++++ INFORMATION SHOWN

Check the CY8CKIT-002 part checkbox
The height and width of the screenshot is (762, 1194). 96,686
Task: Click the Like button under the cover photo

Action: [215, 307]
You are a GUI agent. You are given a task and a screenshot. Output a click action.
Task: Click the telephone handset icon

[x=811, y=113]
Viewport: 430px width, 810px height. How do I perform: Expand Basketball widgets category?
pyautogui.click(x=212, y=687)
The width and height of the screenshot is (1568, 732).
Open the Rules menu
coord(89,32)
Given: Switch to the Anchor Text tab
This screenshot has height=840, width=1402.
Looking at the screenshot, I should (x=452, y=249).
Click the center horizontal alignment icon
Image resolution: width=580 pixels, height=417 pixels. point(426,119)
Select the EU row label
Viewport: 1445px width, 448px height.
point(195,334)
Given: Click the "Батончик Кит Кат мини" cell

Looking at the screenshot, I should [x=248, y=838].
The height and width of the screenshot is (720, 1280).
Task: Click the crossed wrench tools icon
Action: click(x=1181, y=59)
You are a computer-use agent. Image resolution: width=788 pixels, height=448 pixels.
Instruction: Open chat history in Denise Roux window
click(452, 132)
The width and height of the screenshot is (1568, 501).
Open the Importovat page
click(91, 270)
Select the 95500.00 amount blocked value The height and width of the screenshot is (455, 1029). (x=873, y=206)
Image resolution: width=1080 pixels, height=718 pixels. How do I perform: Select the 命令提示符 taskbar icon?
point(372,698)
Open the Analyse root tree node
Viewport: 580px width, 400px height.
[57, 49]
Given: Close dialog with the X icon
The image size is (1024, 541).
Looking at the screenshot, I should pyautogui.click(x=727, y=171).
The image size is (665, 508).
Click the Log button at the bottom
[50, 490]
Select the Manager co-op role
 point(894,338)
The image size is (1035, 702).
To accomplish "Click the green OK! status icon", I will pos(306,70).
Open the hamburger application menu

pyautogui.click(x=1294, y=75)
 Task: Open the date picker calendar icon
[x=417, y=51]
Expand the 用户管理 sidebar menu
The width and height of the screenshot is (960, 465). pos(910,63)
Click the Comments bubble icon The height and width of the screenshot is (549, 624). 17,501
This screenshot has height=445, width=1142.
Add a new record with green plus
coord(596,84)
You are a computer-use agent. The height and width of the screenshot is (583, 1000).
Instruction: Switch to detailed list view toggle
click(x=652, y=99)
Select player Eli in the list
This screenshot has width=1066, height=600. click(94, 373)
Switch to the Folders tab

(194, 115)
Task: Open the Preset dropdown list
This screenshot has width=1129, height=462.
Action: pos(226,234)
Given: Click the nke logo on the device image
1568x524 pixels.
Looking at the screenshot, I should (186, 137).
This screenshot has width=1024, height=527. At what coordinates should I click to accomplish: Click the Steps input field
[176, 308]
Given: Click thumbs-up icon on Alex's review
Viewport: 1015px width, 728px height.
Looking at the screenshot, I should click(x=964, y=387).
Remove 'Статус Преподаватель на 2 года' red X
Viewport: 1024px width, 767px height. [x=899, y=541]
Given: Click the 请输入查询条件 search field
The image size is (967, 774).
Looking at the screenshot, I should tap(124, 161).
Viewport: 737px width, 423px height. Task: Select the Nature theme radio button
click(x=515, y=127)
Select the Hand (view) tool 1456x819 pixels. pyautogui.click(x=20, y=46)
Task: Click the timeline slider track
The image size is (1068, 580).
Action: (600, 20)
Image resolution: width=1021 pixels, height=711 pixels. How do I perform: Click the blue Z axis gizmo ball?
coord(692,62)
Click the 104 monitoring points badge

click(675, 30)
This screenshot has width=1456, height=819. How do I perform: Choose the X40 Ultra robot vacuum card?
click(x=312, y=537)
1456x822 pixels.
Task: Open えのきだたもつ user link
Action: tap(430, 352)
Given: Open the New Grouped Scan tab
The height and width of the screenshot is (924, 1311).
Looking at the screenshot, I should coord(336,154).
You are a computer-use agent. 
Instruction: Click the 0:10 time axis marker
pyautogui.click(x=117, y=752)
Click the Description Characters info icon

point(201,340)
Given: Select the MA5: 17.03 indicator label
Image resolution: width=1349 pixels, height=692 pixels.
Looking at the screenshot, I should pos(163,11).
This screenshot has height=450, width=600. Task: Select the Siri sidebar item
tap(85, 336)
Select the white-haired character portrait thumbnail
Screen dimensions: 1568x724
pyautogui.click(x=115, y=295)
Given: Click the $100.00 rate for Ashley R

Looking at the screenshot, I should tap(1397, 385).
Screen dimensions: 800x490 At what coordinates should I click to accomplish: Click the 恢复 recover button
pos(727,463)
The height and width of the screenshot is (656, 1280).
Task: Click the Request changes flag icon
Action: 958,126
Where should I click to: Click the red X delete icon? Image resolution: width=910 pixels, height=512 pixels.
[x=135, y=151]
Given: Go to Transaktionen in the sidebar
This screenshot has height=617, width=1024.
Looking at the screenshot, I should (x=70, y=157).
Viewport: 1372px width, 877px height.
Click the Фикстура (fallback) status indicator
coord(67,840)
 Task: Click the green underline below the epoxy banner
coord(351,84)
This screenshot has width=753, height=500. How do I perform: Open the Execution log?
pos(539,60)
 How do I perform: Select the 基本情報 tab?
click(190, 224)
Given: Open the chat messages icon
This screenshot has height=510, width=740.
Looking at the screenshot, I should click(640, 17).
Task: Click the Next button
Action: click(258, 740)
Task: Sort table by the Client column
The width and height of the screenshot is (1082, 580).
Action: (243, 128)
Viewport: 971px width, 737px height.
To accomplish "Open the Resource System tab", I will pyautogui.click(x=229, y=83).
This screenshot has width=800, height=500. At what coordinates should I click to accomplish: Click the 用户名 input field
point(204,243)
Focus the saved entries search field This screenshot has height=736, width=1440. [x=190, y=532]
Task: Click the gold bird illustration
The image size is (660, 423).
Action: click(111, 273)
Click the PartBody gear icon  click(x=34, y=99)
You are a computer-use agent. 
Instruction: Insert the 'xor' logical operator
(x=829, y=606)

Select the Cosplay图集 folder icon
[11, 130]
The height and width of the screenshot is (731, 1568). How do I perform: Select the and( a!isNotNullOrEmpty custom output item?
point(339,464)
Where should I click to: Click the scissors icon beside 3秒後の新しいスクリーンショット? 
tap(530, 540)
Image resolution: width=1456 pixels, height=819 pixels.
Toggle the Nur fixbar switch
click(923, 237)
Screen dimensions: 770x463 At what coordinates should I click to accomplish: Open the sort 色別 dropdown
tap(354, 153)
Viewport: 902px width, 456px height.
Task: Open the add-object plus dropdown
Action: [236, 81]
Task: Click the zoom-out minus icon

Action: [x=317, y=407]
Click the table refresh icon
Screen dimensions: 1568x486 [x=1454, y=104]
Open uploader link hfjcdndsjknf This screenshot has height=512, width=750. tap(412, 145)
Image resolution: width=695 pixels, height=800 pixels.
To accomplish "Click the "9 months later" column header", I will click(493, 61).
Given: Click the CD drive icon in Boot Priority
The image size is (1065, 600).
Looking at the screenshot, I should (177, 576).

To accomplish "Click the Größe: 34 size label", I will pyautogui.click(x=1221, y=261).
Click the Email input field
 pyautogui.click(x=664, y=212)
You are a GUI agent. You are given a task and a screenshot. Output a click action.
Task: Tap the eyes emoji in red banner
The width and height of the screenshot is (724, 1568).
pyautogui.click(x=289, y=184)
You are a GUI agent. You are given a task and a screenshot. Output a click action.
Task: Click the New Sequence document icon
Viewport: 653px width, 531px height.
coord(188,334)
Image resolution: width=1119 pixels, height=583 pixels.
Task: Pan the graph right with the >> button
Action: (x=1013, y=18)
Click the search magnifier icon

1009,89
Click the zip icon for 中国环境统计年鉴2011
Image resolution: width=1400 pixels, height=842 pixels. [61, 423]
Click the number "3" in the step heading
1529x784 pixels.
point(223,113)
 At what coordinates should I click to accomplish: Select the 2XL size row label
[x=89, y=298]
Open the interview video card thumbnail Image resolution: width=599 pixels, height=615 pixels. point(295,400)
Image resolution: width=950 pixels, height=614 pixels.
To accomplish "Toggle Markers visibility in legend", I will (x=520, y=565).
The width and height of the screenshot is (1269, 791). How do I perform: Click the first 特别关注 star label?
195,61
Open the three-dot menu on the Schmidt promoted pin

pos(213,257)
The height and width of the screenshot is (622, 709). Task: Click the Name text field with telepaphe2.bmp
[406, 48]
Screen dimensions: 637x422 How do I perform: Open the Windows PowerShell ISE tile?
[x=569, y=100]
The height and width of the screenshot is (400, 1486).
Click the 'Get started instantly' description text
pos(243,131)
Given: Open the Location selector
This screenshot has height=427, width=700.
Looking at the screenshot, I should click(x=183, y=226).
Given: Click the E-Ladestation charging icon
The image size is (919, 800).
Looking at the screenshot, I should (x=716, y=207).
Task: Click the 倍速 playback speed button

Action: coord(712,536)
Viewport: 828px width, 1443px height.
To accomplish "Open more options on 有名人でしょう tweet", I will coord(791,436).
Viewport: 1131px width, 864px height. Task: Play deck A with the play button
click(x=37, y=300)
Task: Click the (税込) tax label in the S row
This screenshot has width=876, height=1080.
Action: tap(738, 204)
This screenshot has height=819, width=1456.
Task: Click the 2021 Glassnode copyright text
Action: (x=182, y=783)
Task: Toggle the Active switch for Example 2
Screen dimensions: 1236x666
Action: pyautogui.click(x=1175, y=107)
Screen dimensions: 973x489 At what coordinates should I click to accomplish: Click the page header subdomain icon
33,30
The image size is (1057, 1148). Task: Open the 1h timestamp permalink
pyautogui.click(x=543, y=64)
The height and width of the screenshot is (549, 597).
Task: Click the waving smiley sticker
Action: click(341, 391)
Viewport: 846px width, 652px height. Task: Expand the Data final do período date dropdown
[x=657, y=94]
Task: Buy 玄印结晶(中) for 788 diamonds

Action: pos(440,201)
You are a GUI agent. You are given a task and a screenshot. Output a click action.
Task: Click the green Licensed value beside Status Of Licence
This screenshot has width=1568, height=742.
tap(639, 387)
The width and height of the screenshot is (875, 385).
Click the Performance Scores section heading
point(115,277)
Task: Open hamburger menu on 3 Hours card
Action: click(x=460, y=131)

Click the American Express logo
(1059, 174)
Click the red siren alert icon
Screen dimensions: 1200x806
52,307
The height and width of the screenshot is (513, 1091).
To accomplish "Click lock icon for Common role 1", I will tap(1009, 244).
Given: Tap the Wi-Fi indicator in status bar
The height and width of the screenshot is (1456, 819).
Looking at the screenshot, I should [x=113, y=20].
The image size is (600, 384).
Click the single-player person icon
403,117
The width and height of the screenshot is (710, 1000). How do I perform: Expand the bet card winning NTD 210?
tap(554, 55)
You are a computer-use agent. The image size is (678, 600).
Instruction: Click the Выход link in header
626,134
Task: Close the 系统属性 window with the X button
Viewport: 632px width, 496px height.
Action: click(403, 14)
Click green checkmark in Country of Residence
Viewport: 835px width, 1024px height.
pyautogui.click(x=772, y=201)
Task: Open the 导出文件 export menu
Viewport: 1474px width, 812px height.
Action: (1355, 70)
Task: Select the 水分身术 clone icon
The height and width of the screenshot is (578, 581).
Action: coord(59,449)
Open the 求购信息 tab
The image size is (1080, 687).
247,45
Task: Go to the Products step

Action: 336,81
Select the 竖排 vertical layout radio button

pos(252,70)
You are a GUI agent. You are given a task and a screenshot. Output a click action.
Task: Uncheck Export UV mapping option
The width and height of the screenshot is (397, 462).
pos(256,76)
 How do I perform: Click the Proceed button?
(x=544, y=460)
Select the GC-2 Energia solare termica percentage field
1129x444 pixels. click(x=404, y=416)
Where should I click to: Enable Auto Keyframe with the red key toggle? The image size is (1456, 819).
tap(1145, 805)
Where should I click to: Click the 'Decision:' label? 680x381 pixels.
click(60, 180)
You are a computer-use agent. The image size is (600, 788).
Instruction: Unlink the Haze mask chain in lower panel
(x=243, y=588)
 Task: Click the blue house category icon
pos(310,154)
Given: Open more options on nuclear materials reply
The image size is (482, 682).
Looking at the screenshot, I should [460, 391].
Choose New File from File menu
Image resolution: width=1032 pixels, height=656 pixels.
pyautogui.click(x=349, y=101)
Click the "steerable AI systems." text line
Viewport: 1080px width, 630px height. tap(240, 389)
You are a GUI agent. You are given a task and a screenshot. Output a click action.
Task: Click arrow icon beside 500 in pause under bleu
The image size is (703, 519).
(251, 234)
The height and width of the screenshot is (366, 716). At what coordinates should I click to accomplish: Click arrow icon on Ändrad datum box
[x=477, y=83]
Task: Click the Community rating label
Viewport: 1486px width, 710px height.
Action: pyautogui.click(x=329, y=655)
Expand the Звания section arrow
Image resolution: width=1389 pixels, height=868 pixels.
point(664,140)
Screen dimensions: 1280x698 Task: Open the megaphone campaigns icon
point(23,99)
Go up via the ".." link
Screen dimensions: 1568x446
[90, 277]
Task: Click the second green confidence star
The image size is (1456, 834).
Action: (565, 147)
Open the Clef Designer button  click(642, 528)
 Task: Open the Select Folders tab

++++++++

Copy only this part of the entries above: the line with "Given: Open the chat messages icon", the line with "Task: Tap the eyes emoji in red banner", and the lines between, all exactly as written.

OUTPUT OF THE EXERCISE
Given: Open the chat messages icon
This screenshot has height=510, width=740.
Looking at the screenshot, I should click(640, 17).
Task: Click the Next button
Action: click(258, 740)
Task: Sort table by the Client column
The width and height of the screenshot is (1082, 580).
Action: (243, 128)
Viewport: 971px width, 737px height.
To accomplish "Open the Resource System tab", I will pyautogui.click(x=229, y=83).
This screenshot has width=800, height=500. At what coordinates should I click to accomplish: Click the 用户名 input field
point(204,243)
Focus the saved entries search field This screenshot has height=736, width=1440. [x=190, y=532]
Task: Click the gold bird illustration
The image size is (660, 423).
Action: click(111, 273)
Click the PartBody gear icon  click(x=34, y=99)
You are a computer-use agent. 
Instruction: Insert the 'xor' logical operator
(x=829, y=606)

Select the Cosplay图集 folder icon
[11, 130]
The height and width of the screenshot is (731, 1568). How do I perform: Select the and( a!isNotNullOrEmpty custom output item?
point(339,464)
Where should I click to: Click the scissors icon beside 3秒後の新しいスクリーンショット? 
tap(530, 540)
Image resolution: width=1456 pixels, height=819 pixels.
Toggle the Nur fixbar switch
click(923, 237)
Screen dimensions: 770x463 At what coordinates should I click to accomplish: Open the sort 色別 dropdown
tap(354, 153)
Viewport: 902px width, 456px height.
Task: Open the add-object plus dropdown
Action: [236, 81]
Task: Click the zoom-out minus icon

Action: [x=317, y=407]
Click the table refresh icon
Screen dimensions: 1568x486 [x=1454, y=104]
Open uploader link hfjcdndsjknf This screenshot has height=512, width=750. tap(412, 145)
Image resolution: width=695 pixels, height=800 pixels.
To accomplish "Click the "9 months later" column header", I will click(493, 61).
Given: Click the CD drive icon in Boot Priority
The image size is (1065, 600).
Looking at the screenshot, I should (177, 576).

To accomplish "Click the Größe: 34 size label", I will pyautogui.click(x=1221, y=261).
Click the Email input field
 pyautogui.click(x=664, y=212)
You are a GUI agent. You are given a task and a screenshot. Output a click action.
Task: Tap the eyes emoji in red banner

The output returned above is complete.